Demi mencegah subsidi yang salah sasaran, pemerintah berencana akan membatasi kendaraan yang diizinkan untuk mengonsumsi Pertalite berdasarkan kapasitas mesinnya. Nah rencananya nanti, kendaraan bermesin di atas 1.400 cc tak boleh diisi Pertalite.
Sekilas kebijakan ini bermaksud baik, agar subsidi tepat sasaran. Oke masuk akal, sampai saya melihat sebuah contoh kasus yang mungkin akan terjadi jika aturan berdasarkan kapasitas mesin ini diterapkan.
Mobil Niaga vs Mobil Mewah: Siapa yang Lebih Butuh Pertalite?
Bayangkan, mobil di atas 1.400 cc tidak boleh lagi mengonsumsi Pertalite. Padahal mobil seperti Suzuki Carry pick-up dengan harga kisaran Rp170 juta, yang umum dipakai buat angkut barang sampai antar pesanan, jadi terkena aturan ini karena kapasitas mesinnya 1462 cc.
Tapi di sisi lain, Mercedes-Benz GLA200 yang harganya kisaran Rp975 juta, lebih sering parkir di garasi rumah mewah atau buat flexing, tapi punya kapasitas mesin 1332 cc, malah boleh! Gimana, bikin heran kan?

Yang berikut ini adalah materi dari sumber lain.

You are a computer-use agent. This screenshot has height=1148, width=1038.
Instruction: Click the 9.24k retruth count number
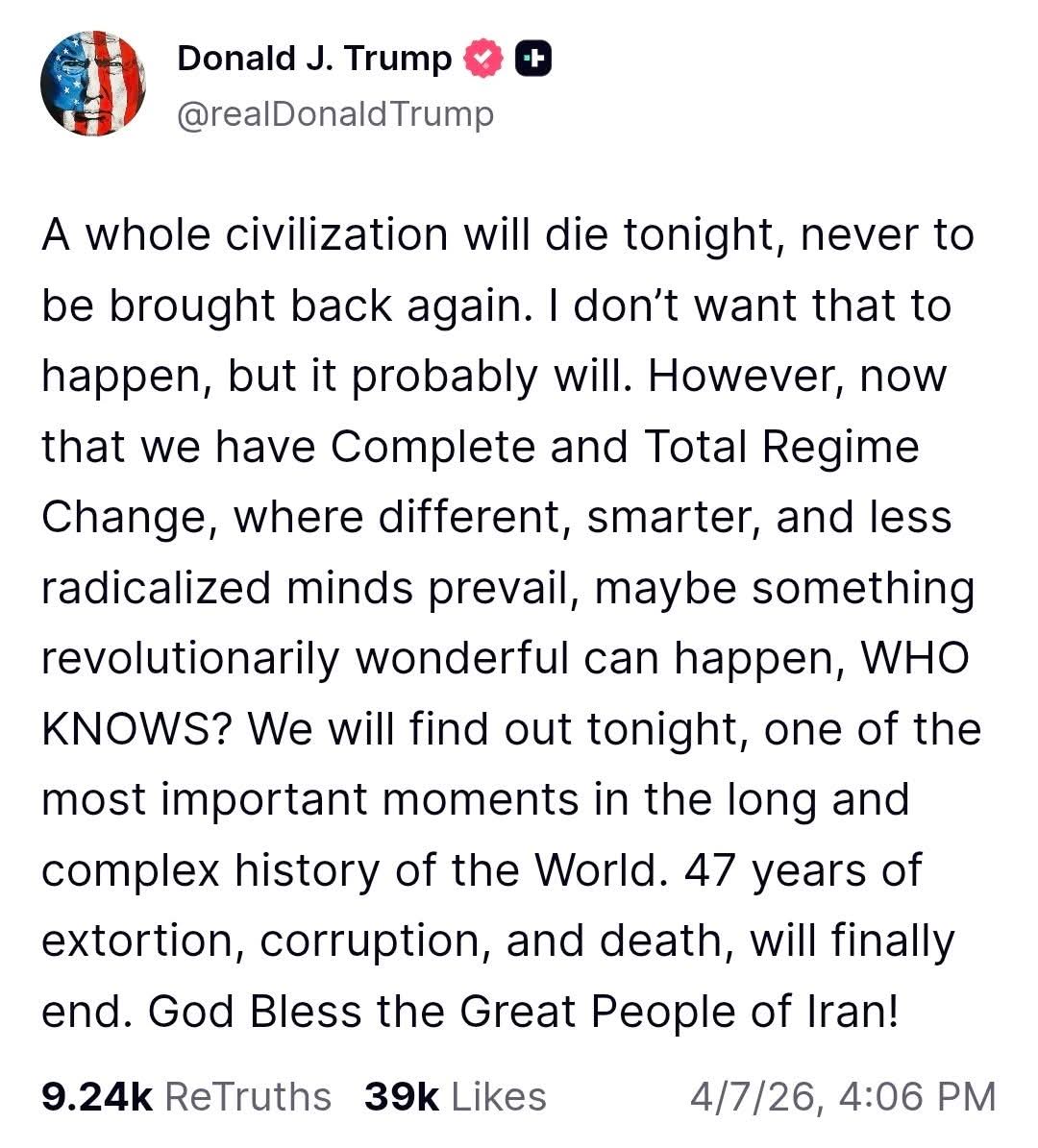click(96, 1096)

Kebijakan ini bikin kita berpikir, bagaimana sih logikanya? Padahal kalau mau adil, mobil niaga yang sering bolak-balik dipakai untuk cari uang butuh bahan bakar terjangkau atau disubsidi.
Sementara itu, Mercedes-Benz GLA200 yang masuk kategori kendaraan mewah malah masih bebas menikmati subsidi. Ironis, kan? Mereka yang sebenarnya mampu beli BBM non-subsidi, malah dapat 'hadiah'. Apa nggak salah subsidi?
Mungkin kamu berpikir, "Gila kali ya, masa Mercy diisi Pertalite?". Pada kenyataannya di lapangan masih ada yang seperti itu. Pemiliknya mungkin tidak pernah isi Pertalite, tapi begitu mobilnya dibawa oleh sopirnya yang ingin mencari duit lebih, biasanya akan diisi dengan Pertalite tapi bilangnya Pertamax.
Efek ke Masyarakat
Kebijakan ini tentu bakal berdampak besar bagi pelaku usaha kecil dan menengah yang mengandalkan mobil niaga. Dengan larangan mengonsumsi Pertalite, biaya operasional tentu bakal melonjak. Mau nggak mau, mereka harus pindah ke BBM jenis lain yang lebih mahal, seperti Pertamax atau isi bensin di SPBU non-Pertamina. Usaha kecil yang marginnya tipis harus nombok lagi gara-gara harga BBM. Â
Ada Solusi Nggak?
Kalau kebijakan ini jadi dijalankan, pemerintah harus memikirkannya lebih jauh. Masa mobil yang jelas-jelas dipakai untuk usaha harus kena aturan yang sama dengan mobil mewah? Solusinya mungkin jangan cuma lihat dari kapasitas mesin, tapi juga dari harga jual dan pajaknya. Atau bisa dengan pengecualian khusus buat kendaraan niaga.
Masa iya, mobil yang harganya lima kali lebih mahal boleh mengonsumsi Pertalite, tapi yang jauh lebih murah malah tidak boleh. Masa iya, mobil yang pajaknya tidak sampai Rp20 juta tidak boleh mengonsumsi Pertalite, tapi mobil yang pajaknya di atas Rp90 juta malah boleh.